Mit 1:0 nach Verlängerung schlug das Team um den notorisch nervenstarken Sadio Mané Gastgeber Marokko – und das, obwohl sie zwischendurch mal kurz… weg waren. Ja, richtig gelesen: In der Nachspielzeit hatten die Senegalesen das Spielfeld verlassen. Keine schlechte Taktik, wenn man dem VAR lieber nicht beim Denken zusehen will.

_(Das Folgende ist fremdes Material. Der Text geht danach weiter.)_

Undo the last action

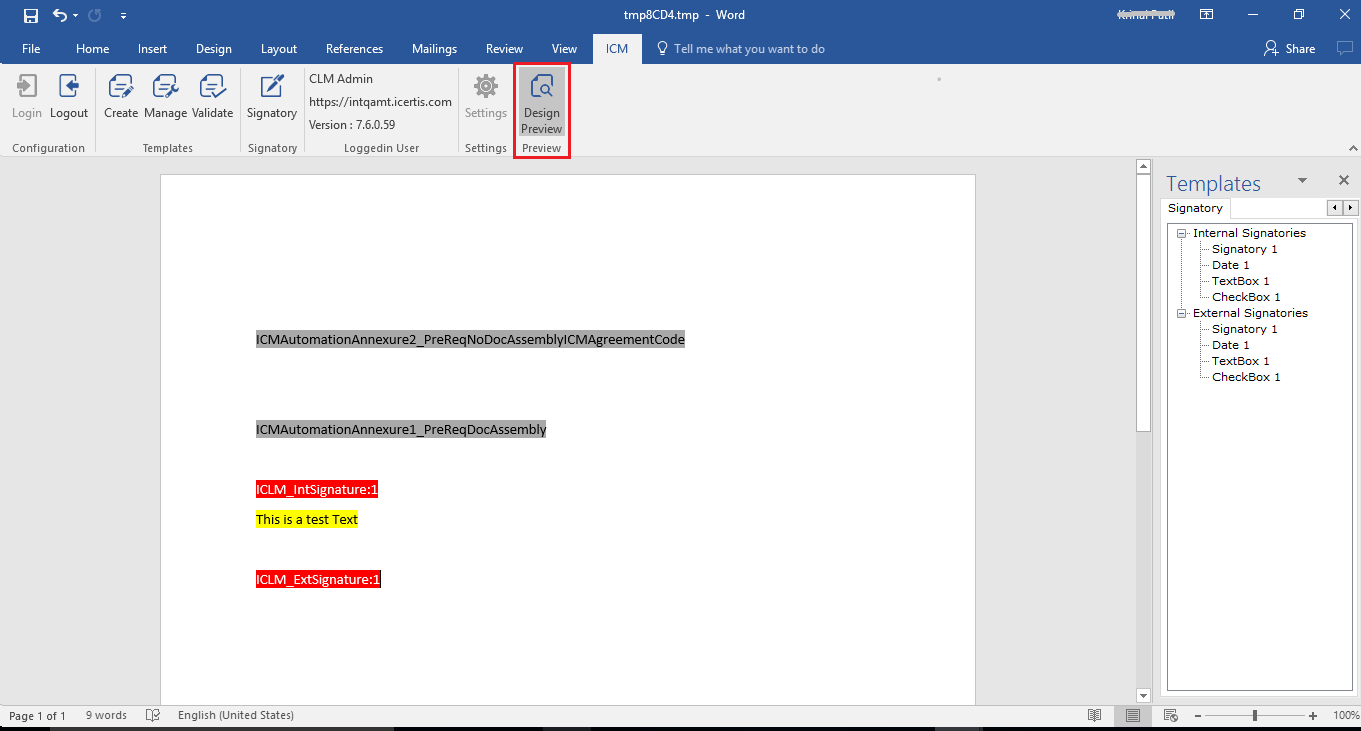coord(60,15)
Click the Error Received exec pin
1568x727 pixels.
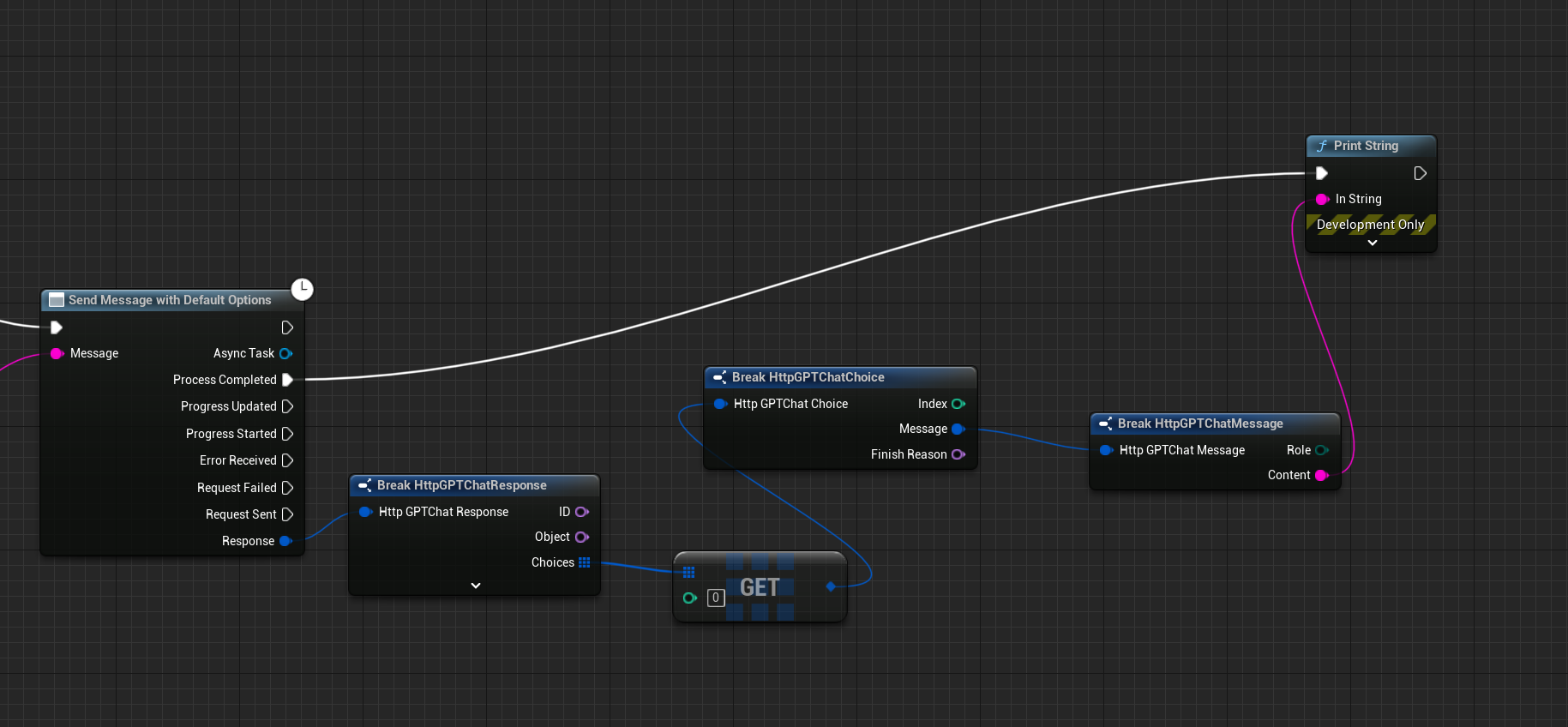pyautogui.click(x=287, y=460)
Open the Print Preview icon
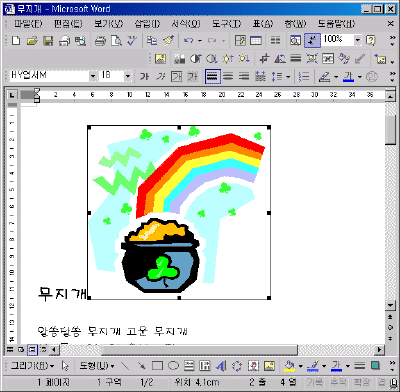 click(x=116, y=41)
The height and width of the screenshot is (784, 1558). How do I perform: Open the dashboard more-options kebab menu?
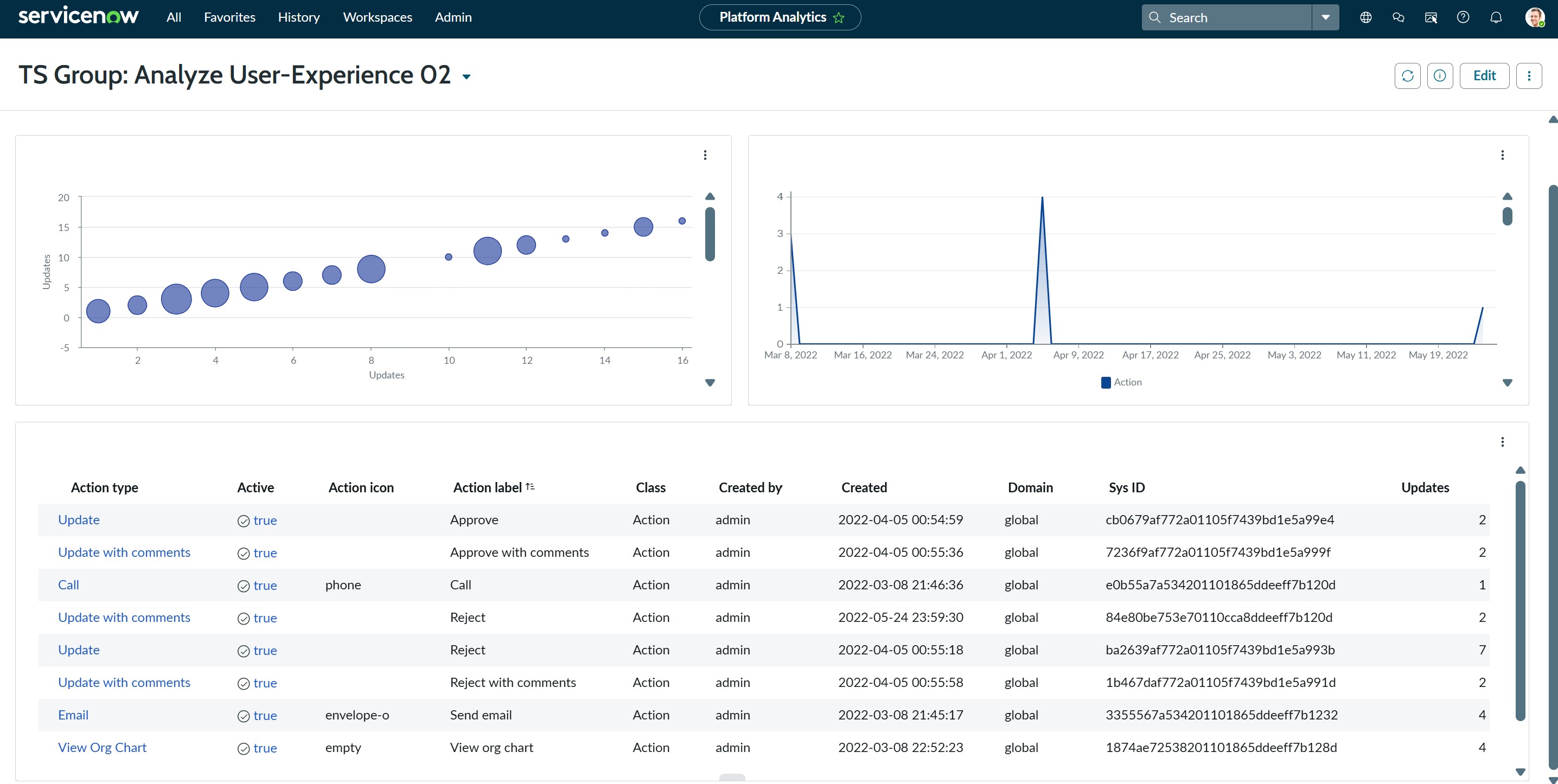point(1529,75)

20 Minuten VAR, 20.000 Diskussionen und ein Elfmeter wie aus dem Kinderparadies
Die Hauptrolle im Drama übernahm Brahim Diaz, der sich als tragischer Held Hollywood-reif in Szene setzte. Nach einem minimalen Körperkontakt im Strafraum – ein laues Halten, das maximal einen Apfel vom Supermarktband hätte stibitzen können – forderte Diaz lautstark Elfmeter. Der Schiedsrichter zückte die VAR-Fernbedienung, schaute sich die Szene fünfmal, zehnmal, zwanzigmal an – und zeigte schließlich tatsächlich auf den Punkt. Skandal? Auf jeden Fall spannender als jede „Tatort“-Folge.

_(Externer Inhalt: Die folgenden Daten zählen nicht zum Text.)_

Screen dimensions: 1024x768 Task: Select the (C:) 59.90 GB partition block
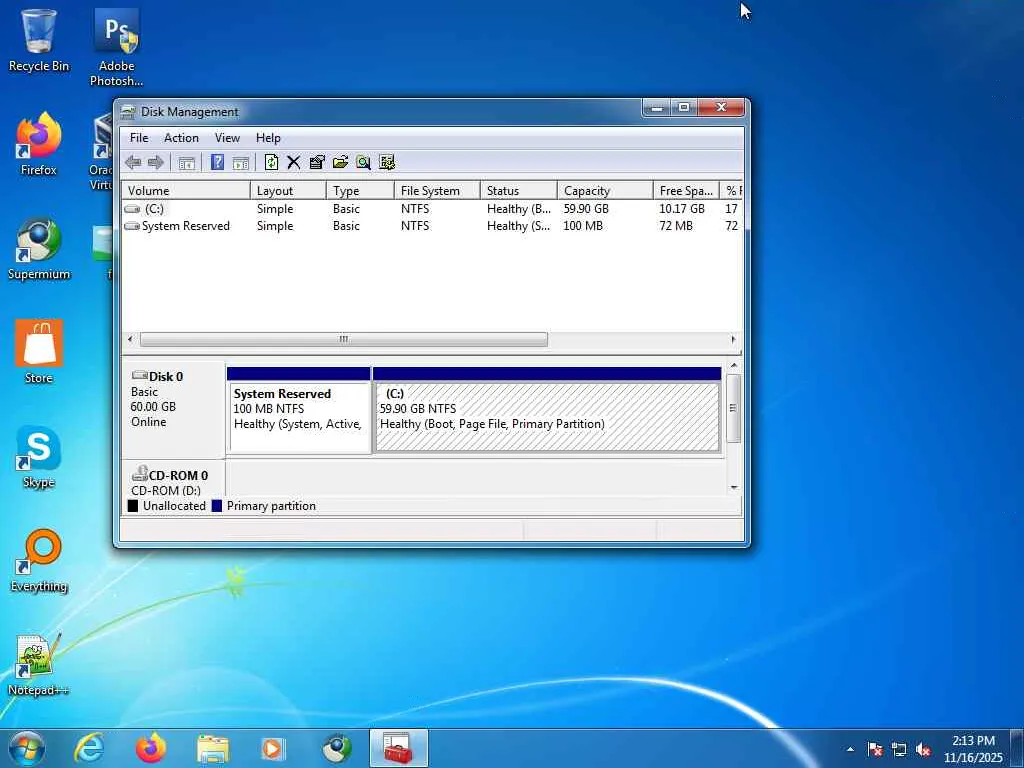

Senegal tobte. Wortwörtlich. Trainer Pape Thiaw sagte sinngemäß: „Kommt, wir gehen heim“ – und ging. Mit der ganzen Mannschaft. Kurzzeitig sah es aus, als würde das Finale im Kabinengang enden. Doch dann kam Mané, der Friedensstifter mit Siegeswille, und führte seine Leute zurück auf den Rasen. Sehr Moses-mäßig, nur ohne Stab.
Dann der Elfmeter: Diaz, mutig wie ein Kind am Fünfmeterturm, probierte einen Panenka. Der sah mehr nach „Ich heb den Ball mal ein bisschen an“ aus – und Torwart Edouard Mendy sagte „Danke für die Einladung“ und pflückte den Ball wie ein überreifes Pfirsich vom Baum.

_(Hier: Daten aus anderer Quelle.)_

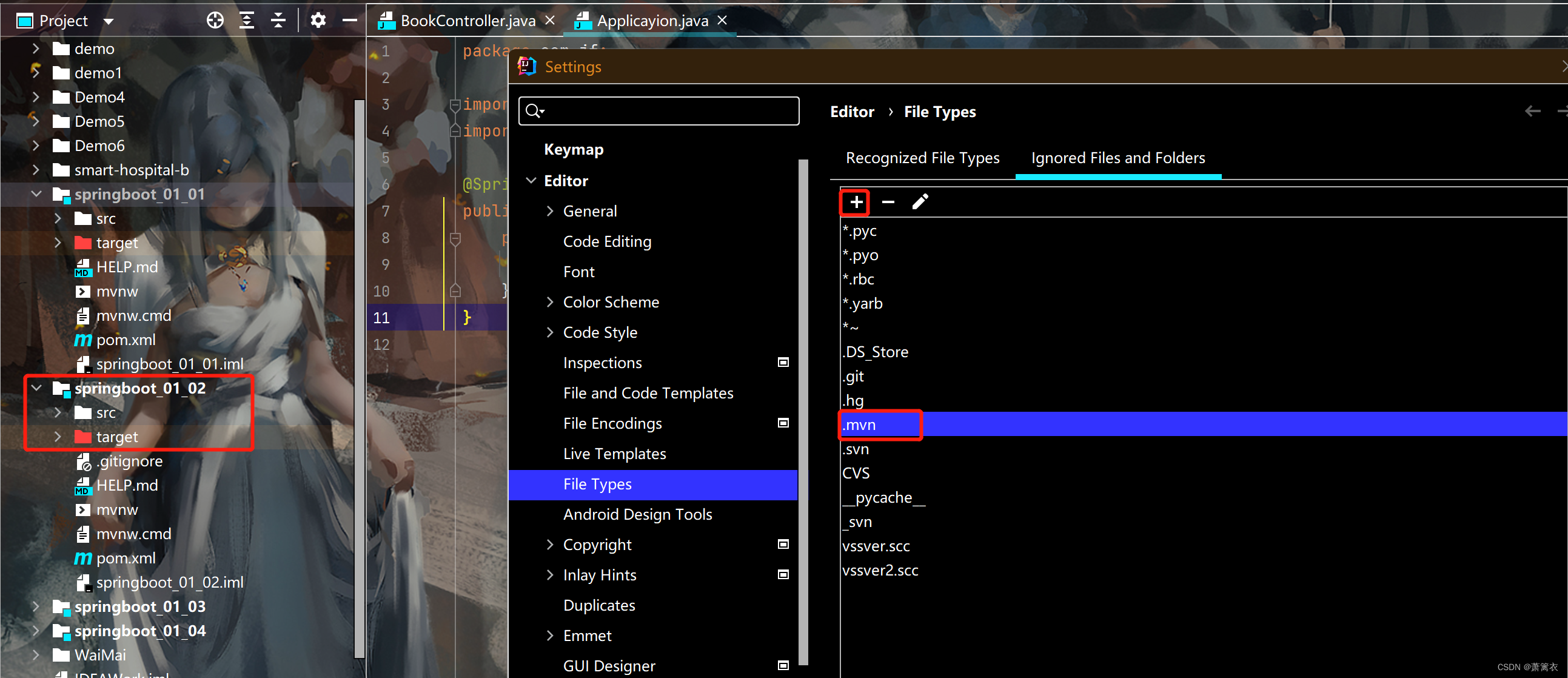Screen dimensions: 1568x678
Task: Select the Recognized File Types tab
Action: [920, 158]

Gueyes goldenes Füßchen rettet das Finale
Die Verlängerung war das, was der Fußballgott nach so einem Chaos wohl als „gerechte Entscheidung“ verkaufen würde: Senegal schoss das Tor, Marokko guckte verdutzt. Pape Gueye traf wunderschön – ein Strahl in den Winkel, fast so präzise wie ein Schweizer Uhrwerk mit Zielwasser.
Was folgte, war kollektives Verteidigen mit Herz, Lunge und allem, was nicht festgeschraubt war. Marokkos Keeper Bono verhinderte noch das 0:2 – aber das Happy End war nicht mehr aufzuhalten.
Fazit: Ein Finale, das kein Drehbuchautor besser hätte schreiben können
Senegal holt den Titel, Marokko bleibt geschockt zurück, und ganz Afrika hat ein Endspiel gesehen, das vermutlich schon als Miniserie auf Netflix geplant wird: „VAR – Verrücktheit am Rasen“.
Mané bleibt Afrikas Dauerbrenner, Diaz hat nun vermutlich Panenka-Verbot auf Lebenszeit, und der Schiedsrichter? Der braucht wahrscheinlich erstmal Urlaub. Am besten irgendwo ohne Wi-Fi.